Wiser people than I have pondered this innate human need for ritual. We are beings of both spirit and flesh, and so we need to celebrate spiritual realities in ways we can see, hear, touch and taste. This is why our rituals include things like water and wine, incense and bells, music and physical gestures. This is the function of the sacraments — to convey God’s spiritual grace to us in ways we can recognize through our senses.
Show Yourself to the Priest
When we have been separated from God and the community by our sin, we have a human need to be reconciled to God and the community through a ritual. God knows we need this, which is why He commands it. (The sacraments, after all, are for our benefit, not God’s). And who represents both God and the community but the priest?
We must understand that it is not the priest who forgives sins, but God. The priest acts as His agent and minister. The gospel gives us a good parallel. Jesus is the one who healed the leper, but the priest declared him clean, ritually receiving him back into the community. The priest is an ordained minister of the Church and thus has the authority to reconcile penitents with the Church. As someone ordained to act in persona Christi (in the person of Christ) he also has the authority to serve as conduit of God’s forgiveness.
Why the need for this conduit? Why the need to confess our sins out loud? The Catechism speaks of this:
The confession (or disclosure) of sins, even from a simply human point of view, frees us and facilitates our reconciliation with others. Through such an admission man looks squarely at the sins he is guilty of, takes responsibility for them, and thereby opens himself again to God and to the communion of the Church in order to make a new future possible (CCC 1455).
In other words, it is very easy for us to fool ourselves into thinking we are sorry for our sins if we don’t have to actually do anything about it. We may know in our heart we’ve done wrong. We may even feel sincere remorse. But can there be true repentance without the willingness to admit fault and accept responsibility?
Just like the leper cries out “Unclean, unclean!” and the psalmist says, “I confess my faults to the Lord,” we find freedom and healing in the verbal admission of our sins. Giving voice to our transgressions is our human way of admitting responsibility and accepting the consequences, which are necessary aspects of repentance.

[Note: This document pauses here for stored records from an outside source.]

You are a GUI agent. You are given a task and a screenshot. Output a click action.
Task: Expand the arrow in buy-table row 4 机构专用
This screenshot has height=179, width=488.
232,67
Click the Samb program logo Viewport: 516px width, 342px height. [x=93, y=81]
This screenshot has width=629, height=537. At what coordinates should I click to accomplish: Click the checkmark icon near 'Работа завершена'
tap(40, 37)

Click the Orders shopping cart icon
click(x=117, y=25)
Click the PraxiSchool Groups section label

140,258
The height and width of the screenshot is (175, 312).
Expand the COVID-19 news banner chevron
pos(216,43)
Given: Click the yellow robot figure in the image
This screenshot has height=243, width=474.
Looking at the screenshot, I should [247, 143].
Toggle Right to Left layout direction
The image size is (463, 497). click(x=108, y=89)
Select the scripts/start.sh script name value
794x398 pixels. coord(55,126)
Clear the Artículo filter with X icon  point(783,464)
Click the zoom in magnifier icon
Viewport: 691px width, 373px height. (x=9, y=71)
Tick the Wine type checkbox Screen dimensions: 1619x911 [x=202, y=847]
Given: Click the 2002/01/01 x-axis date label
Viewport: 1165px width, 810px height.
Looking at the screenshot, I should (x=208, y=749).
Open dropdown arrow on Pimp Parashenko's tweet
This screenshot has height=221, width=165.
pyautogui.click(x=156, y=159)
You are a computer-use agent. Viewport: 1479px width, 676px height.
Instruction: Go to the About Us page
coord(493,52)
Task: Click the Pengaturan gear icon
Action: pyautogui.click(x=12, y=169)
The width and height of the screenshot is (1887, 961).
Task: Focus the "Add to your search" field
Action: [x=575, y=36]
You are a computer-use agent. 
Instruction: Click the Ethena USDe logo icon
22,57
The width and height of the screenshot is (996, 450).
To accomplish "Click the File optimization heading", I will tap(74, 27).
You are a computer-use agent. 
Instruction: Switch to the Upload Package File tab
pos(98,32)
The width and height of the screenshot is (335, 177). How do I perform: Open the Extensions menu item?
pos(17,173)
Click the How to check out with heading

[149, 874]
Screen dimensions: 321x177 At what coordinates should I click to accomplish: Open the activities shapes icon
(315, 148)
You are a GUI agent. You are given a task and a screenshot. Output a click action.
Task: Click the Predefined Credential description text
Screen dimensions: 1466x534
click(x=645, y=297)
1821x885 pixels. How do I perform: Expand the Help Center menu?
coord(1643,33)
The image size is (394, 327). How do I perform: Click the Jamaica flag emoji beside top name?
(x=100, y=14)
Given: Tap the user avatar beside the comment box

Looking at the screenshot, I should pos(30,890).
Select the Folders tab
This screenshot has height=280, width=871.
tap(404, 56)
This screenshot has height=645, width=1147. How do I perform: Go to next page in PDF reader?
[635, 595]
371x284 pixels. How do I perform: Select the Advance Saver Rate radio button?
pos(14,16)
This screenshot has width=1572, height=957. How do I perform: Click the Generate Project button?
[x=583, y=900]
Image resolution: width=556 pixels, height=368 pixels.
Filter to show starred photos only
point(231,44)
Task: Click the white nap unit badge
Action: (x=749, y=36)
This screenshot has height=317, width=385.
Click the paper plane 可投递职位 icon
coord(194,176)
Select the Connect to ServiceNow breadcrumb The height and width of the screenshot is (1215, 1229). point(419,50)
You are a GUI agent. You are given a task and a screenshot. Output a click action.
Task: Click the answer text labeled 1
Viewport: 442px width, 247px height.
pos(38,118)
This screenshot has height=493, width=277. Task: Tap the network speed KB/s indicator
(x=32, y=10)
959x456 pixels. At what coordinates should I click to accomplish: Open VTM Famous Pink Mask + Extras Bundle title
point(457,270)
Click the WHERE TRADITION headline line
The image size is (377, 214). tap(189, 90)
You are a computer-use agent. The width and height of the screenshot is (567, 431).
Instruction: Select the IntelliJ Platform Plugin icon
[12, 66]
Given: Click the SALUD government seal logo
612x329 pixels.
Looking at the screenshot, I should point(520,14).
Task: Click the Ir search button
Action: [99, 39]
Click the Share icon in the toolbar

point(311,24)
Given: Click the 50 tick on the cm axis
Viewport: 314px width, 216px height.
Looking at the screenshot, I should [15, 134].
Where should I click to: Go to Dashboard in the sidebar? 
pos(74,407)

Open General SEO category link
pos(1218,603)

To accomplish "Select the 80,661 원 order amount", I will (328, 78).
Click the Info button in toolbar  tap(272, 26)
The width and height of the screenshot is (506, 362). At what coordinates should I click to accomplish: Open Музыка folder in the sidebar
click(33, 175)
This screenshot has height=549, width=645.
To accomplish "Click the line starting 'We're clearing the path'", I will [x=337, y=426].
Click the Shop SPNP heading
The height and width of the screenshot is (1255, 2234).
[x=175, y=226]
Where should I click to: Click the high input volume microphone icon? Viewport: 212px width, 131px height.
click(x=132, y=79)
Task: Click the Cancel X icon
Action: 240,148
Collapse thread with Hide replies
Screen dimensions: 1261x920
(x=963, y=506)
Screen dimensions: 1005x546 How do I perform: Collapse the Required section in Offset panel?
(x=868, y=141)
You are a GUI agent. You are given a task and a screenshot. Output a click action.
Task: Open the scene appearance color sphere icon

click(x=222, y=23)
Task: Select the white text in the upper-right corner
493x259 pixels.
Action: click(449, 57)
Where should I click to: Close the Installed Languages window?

We have a human need to confess our sins. We also have a human need to receive forgiveness. Confessing our sins aloud to a priest makes it possible for us to then hear Christ’s words of reconciliation spoken aloud through His sacred minister. No words bring peace to the heart of the penitent more than these words spoken by the priest in the confessional:
God, the Father of mercies,
through the death and the resurrection of his Son
has reconciled the world to himself
and sent the Holy Spirit among us
for the forgiveness of sins;
through the ministry of the Church
may God give you pardon and peace,
and I absolve you from your sins in the name of the Father, and of the Son and of the Holy Spirit.
A Time for Repentance
Lent is fast approaching. Next Wednesday is Ash Wednesday, the start of the Lenten season. It is a season of penance, during which Christians have traditionally taken on additional prayer, fasting and acts of charity in preparation for Easter. It is also a time when many engage in a deeper soul-searching, examining their consciences and repenting of their sins. Many Catholics go to confession during Lent, which is fitting. If you’ve been away from the practice of Confession for a while, the penitential season of Lent is a good time to return.
But remember: God’s forgiveness knows no season. The best time for repentance is now. Any time you fall into sin is the time to repent, receive God’s mercy, and then do what Jesus says in the gospel: “Go, show yourself to the priest and offer for your cleansing what he prescribes.”